Segment Open

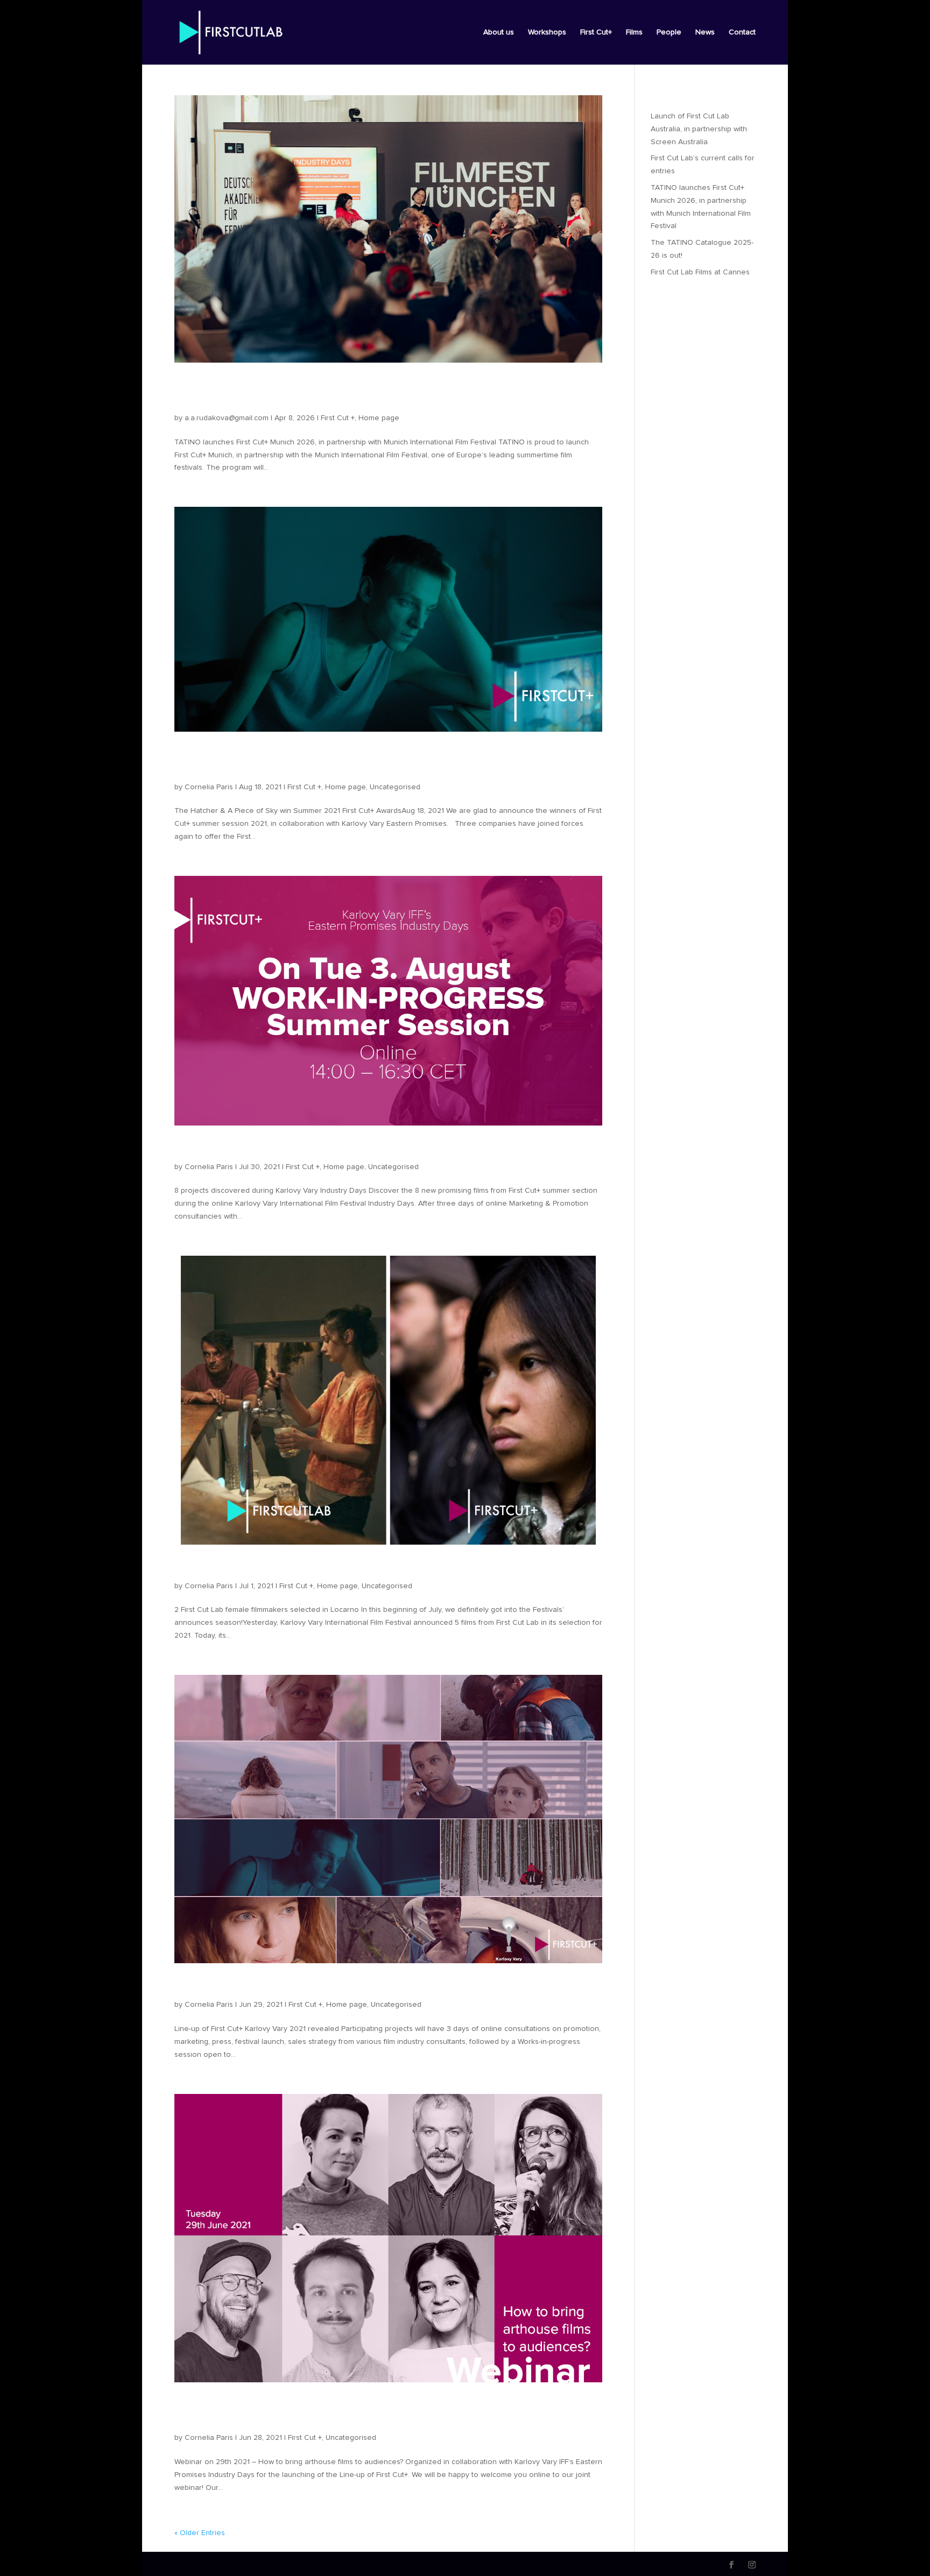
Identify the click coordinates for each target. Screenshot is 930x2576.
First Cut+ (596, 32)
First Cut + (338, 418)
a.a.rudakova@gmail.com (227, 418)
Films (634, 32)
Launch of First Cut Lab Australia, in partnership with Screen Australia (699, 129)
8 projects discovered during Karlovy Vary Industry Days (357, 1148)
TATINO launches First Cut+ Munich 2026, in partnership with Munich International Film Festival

Segment Closed

- **WORK INSTRUCTIONS**
Look over the material above and show each line where "with" appears.

- **RESPONSE**
Launch of First Cut Lab Australia, in partnership with Screen Australia (699, 129)
TATINO launches First Cut+ Munich 2026, in partnership with Munich International Film Festival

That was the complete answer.